Synopsis
Surveys every scientific discovery from Newton to the present to solve the mystery of time and offer a radical new theory about time running backward
Reviews
Seeking to reconcile the irreversibility of time--time's one-way "arrow " --with otherwise reversible laws of physics, science writer Highfield and University of Wales lecturer Coveney delve into biology, physics and mathematics. Their examination of time's place in the world of quantum mechanics, in particular, requires many diversions into recent theory and is presented so well that their solution to the paradox--plucked like a rabbit from the hat of chaos theory--suffers for lack of similarly strong proofs. The bold reinterpretations of relativity, dynamics theory and quantum mechanics, all in the spirit of intuitive modern science, are nonetheless stimulating and offer a more complex view of time than Stephen Hawking ' s A Brief History of Time, as well as an interesting proposal for its future.

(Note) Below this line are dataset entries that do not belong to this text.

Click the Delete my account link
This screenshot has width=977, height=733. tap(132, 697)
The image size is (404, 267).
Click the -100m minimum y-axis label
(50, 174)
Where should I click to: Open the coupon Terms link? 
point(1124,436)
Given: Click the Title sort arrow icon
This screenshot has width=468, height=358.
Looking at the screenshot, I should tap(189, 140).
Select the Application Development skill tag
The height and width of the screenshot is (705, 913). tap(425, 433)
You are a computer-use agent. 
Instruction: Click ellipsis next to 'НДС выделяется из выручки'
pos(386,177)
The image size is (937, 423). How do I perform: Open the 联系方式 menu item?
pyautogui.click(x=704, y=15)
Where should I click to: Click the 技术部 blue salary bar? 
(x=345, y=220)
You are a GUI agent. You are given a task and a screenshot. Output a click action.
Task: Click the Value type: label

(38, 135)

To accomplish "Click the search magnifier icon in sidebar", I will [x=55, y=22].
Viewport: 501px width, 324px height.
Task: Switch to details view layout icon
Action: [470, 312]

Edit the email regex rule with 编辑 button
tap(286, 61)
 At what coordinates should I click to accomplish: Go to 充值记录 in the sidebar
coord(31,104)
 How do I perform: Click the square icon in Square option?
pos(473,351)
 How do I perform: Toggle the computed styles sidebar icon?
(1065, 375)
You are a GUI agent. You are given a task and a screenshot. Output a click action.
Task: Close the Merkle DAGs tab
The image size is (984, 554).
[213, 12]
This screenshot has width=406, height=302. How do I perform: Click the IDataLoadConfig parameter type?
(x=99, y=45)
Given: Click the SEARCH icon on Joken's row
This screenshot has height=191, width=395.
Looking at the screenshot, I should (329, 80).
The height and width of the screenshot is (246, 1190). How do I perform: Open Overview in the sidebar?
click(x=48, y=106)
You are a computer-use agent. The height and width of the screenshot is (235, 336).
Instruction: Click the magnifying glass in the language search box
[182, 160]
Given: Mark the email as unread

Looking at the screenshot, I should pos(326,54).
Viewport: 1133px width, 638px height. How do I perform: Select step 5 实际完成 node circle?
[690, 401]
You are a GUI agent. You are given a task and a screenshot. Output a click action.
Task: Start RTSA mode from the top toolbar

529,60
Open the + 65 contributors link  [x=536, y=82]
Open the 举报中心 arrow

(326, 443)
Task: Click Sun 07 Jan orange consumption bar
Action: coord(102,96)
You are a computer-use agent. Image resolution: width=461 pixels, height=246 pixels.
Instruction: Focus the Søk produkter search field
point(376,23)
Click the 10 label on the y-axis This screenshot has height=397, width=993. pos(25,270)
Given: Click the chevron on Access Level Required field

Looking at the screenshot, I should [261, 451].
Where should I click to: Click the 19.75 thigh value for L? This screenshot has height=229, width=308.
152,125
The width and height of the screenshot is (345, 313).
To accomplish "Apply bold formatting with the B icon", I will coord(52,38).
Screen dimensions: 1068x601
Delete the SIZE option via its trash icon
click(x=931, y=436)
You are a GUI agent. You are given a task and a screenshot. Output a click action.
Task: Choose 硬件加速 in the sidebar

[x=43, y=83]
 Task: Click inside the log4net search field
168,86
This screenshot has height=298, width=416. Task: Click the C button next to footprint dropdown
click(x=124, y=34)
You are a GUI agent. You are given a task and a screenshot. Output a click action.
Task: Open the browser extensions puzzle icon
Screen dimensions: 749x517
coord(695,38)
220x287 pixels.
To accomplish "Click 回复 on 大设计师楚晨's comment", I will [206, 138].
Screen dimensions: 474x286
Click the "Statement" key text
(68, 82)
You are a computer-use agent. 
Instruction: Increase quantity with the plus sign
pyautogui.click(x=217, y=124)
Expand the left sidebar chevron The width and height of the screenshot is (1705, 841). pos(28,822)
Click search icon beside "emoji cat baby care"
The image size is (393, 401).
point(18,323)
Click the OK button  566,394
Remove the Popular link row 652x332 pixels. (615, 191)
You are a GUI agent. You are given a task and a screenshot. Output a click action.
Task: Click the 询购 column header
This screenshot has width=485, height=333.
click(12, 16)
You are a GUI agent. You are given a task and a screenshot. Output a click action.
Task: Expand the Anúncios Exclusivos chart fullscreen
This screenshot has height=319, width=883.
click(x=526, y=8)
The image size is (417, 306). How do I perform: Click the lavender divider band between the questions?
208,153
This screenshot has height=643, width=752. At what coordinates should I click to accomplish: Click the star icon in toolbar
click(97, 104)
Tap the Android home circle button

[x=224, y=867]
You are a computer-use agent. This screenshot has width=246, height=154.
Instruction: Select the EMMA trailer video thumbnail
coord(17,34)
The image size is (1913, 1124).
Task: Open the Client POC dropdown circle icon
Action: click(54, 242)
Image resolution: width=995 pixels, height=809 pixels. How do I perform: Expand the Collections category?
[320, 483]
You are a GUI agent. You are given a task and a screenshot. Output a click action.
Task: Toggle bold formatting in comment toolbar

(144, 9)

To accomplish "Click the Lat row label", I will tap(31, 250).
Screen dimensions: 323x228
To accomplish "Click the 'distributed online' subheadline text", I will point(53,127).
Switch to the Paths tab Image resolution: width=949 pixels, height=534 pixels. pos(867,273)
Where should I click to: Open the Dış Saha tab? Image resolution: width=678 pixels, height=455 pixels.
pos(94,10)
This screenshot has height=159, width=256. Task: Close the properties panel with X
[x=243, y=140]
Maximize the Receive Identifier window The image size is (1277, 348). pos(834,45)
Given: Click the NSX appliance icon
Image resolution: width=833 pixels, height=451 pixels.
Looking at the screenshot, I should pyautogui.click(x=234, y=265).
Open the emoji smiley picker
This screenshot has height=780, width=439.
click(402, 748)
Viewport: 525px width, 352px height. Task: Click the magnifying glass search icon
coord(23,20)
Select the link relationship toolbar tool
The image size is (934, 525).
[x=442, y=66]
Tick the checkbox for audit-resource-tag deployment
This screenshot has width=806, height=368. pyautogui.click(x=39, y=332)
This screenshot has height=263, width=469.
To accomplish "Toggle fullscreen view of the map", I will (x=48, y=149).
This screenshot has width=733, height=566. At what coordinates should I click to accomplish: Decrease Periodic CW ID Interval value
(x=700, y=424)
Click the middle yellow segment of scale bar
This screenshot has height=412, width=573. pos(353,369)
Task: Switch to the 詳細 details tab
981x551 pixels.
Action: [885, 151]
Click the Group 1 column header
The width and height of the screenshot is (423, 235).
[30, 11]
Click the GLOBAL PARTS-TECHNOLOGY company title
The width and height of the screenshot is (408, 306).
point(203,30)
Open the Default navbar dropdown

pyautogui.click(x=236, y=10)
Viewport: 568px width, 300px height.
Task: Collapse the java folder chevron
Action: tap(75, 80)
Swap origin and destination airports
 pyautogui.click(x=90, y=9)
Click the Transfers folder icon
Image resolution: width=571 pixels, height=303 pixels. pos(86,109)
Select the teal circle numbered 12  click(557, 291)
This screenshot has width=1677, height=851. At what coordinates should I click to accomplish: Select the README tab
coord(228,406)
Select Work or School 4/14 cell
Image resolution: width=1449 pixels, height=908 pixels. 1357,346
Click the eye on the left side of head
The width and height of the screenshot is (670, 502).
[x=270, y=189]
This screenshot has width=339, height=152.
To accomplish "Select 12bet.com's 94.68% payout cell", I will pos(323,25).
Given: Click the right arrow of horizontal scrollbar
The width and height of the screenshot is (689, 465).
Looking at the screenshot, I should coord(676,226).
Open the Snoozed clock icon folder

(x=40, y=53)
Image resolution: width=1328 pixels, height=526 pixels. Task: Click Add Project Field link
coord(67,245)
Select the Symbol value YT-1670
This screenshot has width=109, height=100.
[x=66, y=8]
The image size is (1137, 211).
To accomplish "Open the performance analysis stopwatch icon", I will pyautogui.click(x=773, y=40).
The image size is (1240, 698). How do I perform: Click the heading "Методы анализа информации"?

Copyright 1991 Reed Business Information, Inc.
It is the ambition of all research, the authors quote 19th- century scientist Willard Gibbs, ``to find the point of view from which the subject appears in its greatest simplicity.'' However, it is the ambition of these same authors (Coveney: Physical Chemistry/Univ. of Wales; Highfield: science editor of the London Daily Telegraph) to demonstrate that simplicity doesn't get you very far in the real (macroscopic) world of time and space. Thus, the die is cast. The authors' aim in this not-so-easy treatise is to find objective bases for the irreversibility of time. Rather than discourse on varying interpretations of time in the manner of Stephen J. Gould in Time's Arrow, or assume the positivist stance of Stephen W. Hawking in A Short History of Time- -where he dismisses time as subjective--the authors make a case for uncertainty and ``dynamical'' chaos. Their approach is historical, pointing out that Newton's laws of motion, Einstein's relativity theory, and quantum mechanics all treat time as symmetrical--time can move forward and backward in the equations. But we know otherwise and so did 19th-century formulators of the second law of thermodynamics--entropy increases and isolated systems move inexorably toward thermal equilibrium. It is only with Prigogine and colleagues, recent computer modeling, and theories of chaos and catastrophe that the authors arrive at a state of the science in which they believe time's arrow is objectively demonstrated. All this may not mean a lot to people who take life, death, and decay as a given. However, for the intellectually curious there is much food for thought. In addition, the authors provide some fascinating examples of biorhythms and patterning in chemical and biological clocks, and in self-organizing systems from slime molds to the mammalian embryo. (Color and b&w photographs--not seen.) -- Copyright ©1991, Kirkus Associates, LP. All rights reserved.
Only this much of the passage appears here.